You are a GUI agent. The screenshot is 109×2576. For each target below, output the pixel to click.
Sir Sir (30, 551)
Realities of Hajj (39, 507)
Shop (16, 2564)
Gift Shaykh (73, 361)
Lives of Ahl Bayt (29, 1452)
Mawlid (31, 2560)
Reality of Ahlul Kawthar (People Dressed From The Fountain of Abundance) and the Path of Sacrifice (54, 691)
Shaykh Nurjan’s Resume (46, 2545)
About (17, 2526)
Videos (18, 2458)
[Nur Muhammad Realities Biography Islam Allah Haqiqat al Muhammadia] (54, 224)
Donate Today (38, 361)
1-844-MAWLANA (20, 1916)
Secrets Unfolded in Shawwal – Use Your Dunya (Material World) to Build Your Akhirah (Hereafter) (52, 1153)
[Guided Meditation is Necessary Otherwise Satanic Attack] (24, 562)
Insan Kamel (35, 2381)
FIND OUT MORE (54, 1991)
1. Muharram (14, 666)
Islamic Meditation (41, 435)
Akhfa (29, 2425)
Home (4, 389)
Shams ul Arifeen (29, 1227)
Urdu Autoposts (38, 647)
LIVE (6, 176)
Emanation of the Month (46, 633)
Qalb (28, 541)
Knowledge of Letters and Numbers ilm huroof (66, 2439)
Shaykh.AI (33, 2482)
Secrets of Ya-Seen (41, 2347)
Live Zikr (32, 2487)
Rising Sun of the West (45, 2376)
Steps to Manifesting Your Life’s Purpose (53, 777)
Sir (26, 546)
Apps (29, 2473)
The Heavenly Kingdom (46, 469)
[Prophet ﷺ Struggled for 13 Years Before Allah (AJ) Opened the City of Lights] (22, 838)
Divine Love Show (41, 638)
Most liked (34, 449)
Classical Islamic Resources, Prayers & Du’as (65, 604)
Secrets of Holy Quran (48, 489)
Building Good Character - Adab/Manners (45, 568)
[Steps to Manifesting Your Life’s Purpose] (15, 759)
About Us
• • • • • • •
* [EXERCISE OBJECTIVE] The reply should consist solely of the lines above from the one that has "Urdu Autoposts (38, 647)" through the one that has "Rising Sun of the West (45, 2376)", reproduced exactly.

* [EXPECTED ANSWER]
Urdu Autoposts (38, 647)
LIVE (6, 176)
Emanation of the Month (46, 633)
Qalb (28, 541)
Knowledge of Letters and Numbers ilm huroof (66, 2439)
Shaykh.AI (33, 2482)
Secrets of Ya-Seen (41, 2347)
Live Zikr (32, 2487)
Rising Sun of the West (45, 2376)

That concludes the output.